Pictures excluded, please transcribe exactly the lines from the one with "Task: Toggle the" through the end of the records below, and nothing more.
#### Input material ####
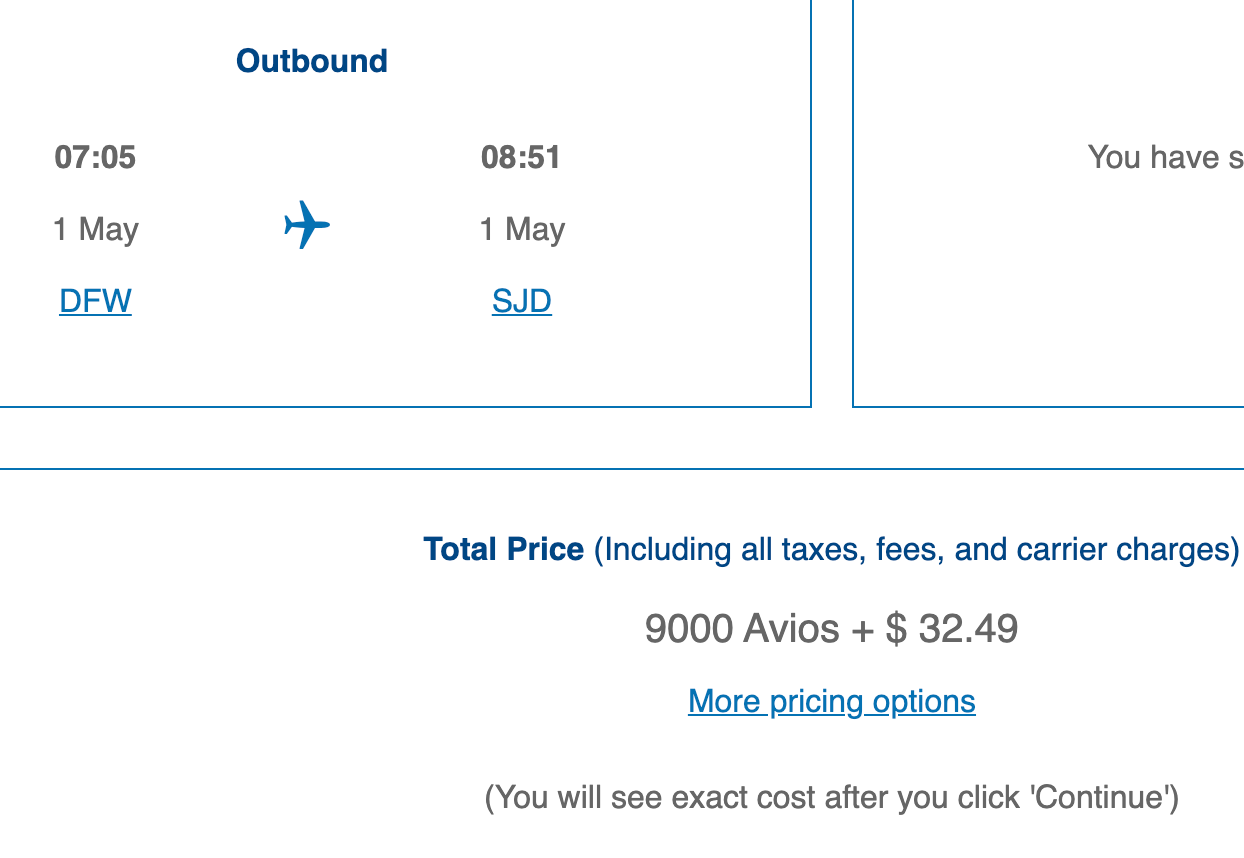Click the 1 May date under 08:51
The width and height of the screenshot is (1244, 858).
pyautogui.click(x=522, y=230)
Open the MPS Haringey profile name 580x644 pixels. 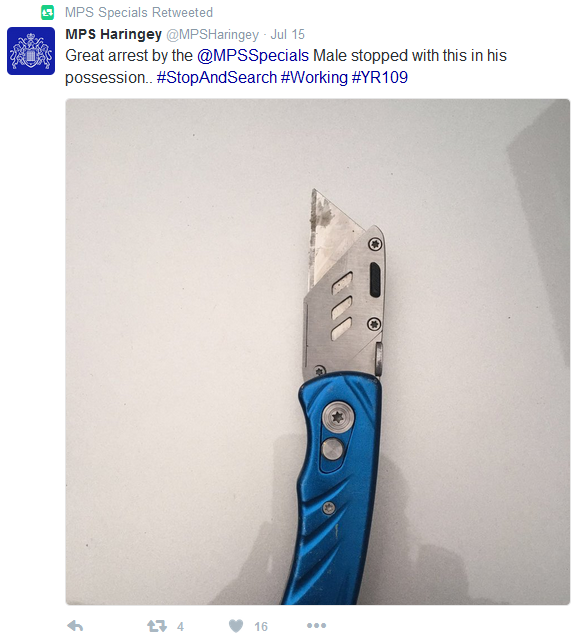click(x=113, y=34)
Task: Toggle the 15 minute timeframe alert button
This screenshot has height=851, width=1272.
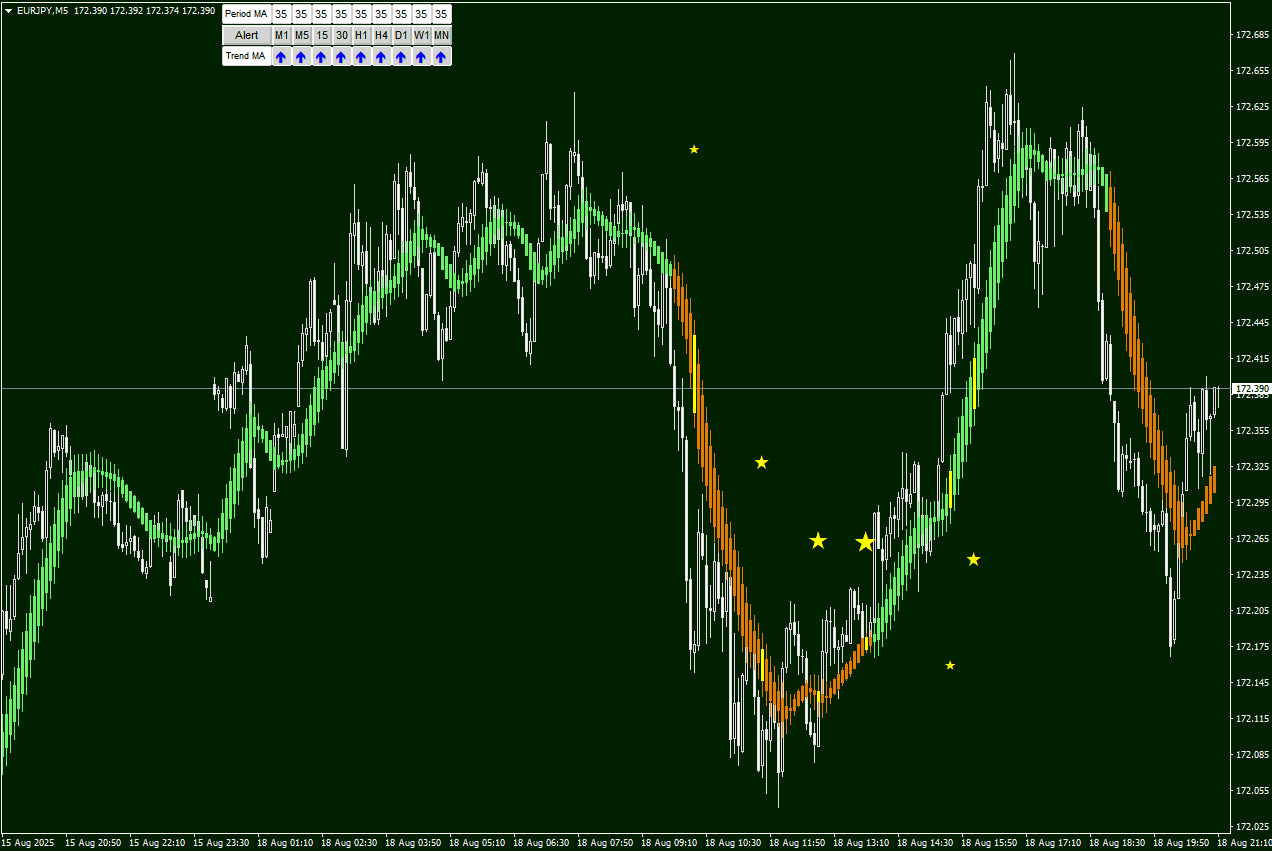Action: [321, 35]
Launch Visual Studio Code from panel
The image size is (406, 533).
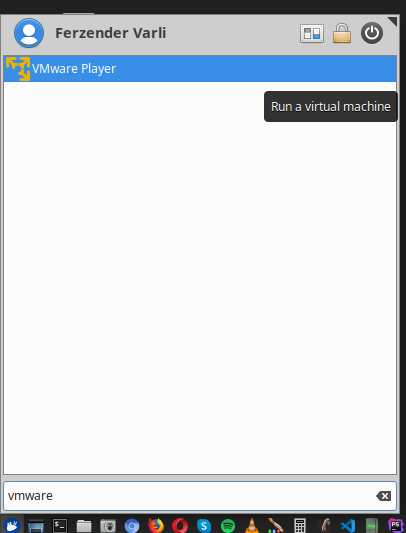[x=348, y=526]
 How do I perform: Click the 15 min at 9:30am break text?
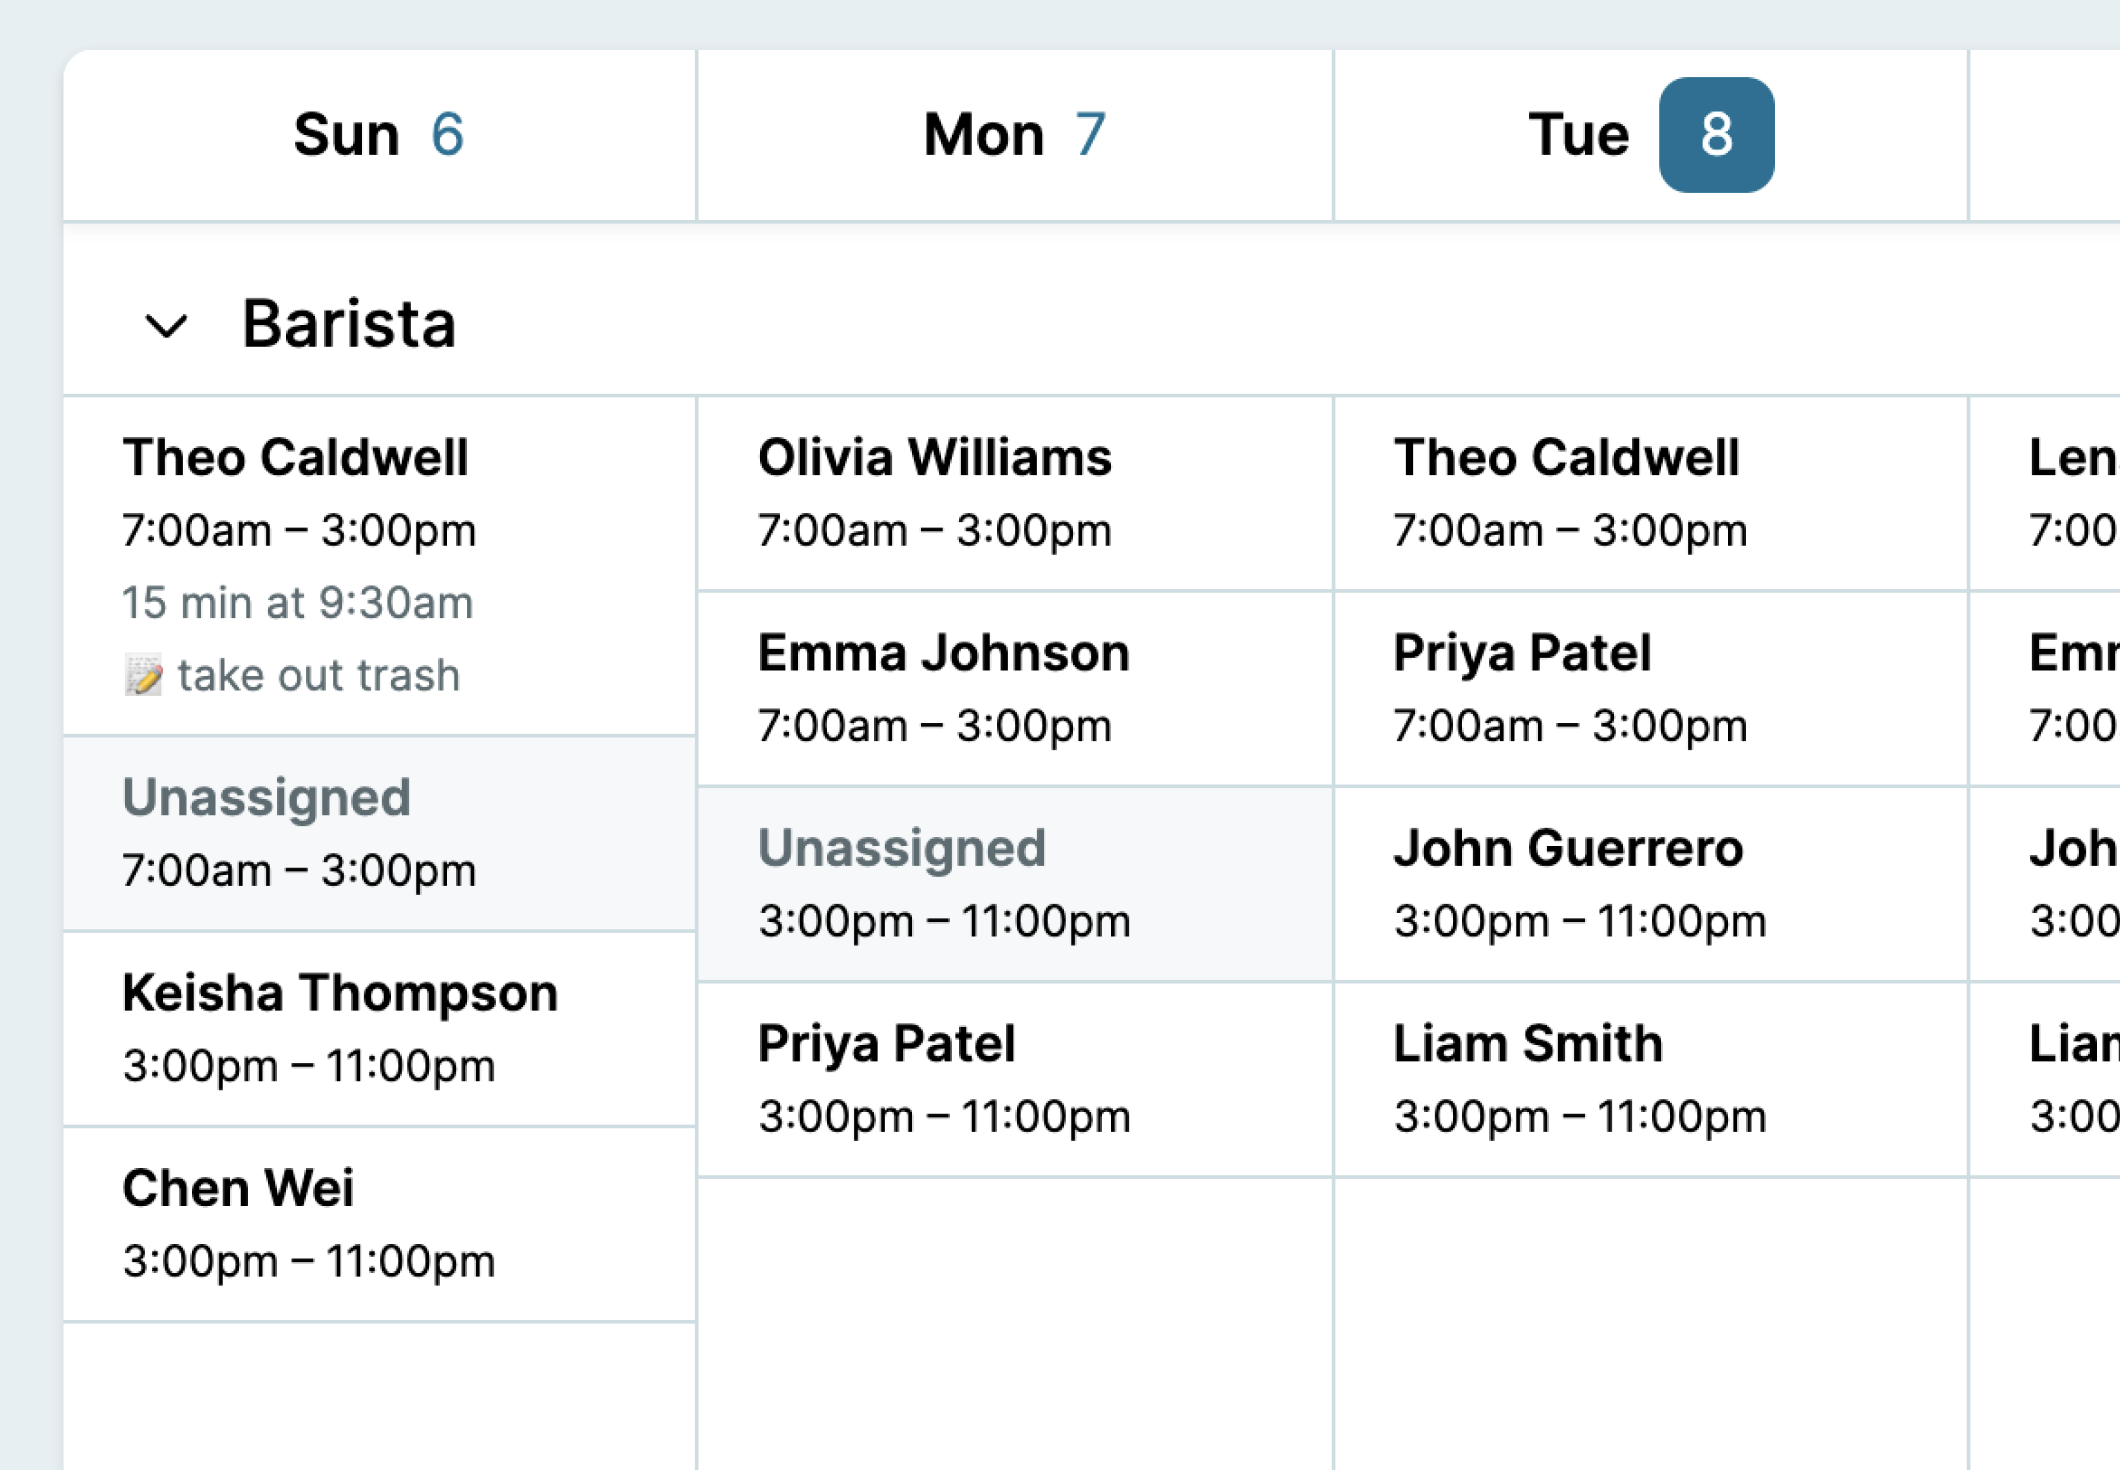pos(297,603)
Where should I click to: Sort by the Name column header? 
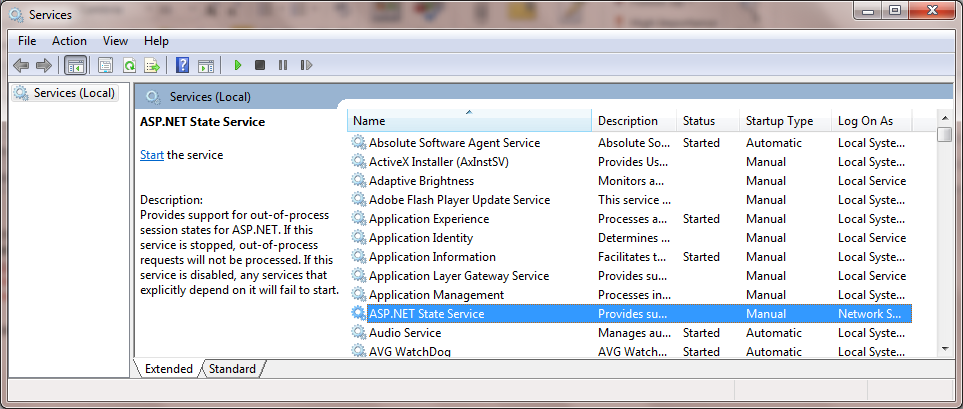[x=469, y=121]
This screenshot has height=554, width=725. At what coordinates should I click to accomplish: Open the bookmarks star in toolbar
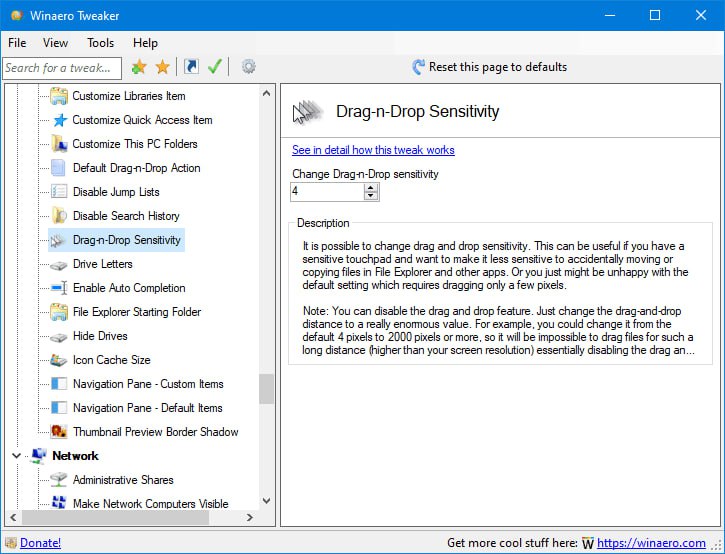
####
Result of the task:
Task: Toggle the 15 minute timeframe alert button
This screenshot has height=851, width=1272.
Action: [321, 35]
Launch Visual Studio Code from panel
The image size is (406, 533).
[x=348, y=526]
 How do I perform: Click the 15 min at 9:30am break text?
pos(297,603)
Where should I click to: Sort by the Name column header? 
[x=469, y=121]
This screenshot has height=554, width=725. At what coordinates should I click to accomplish: Open the bookmarks star in toolbar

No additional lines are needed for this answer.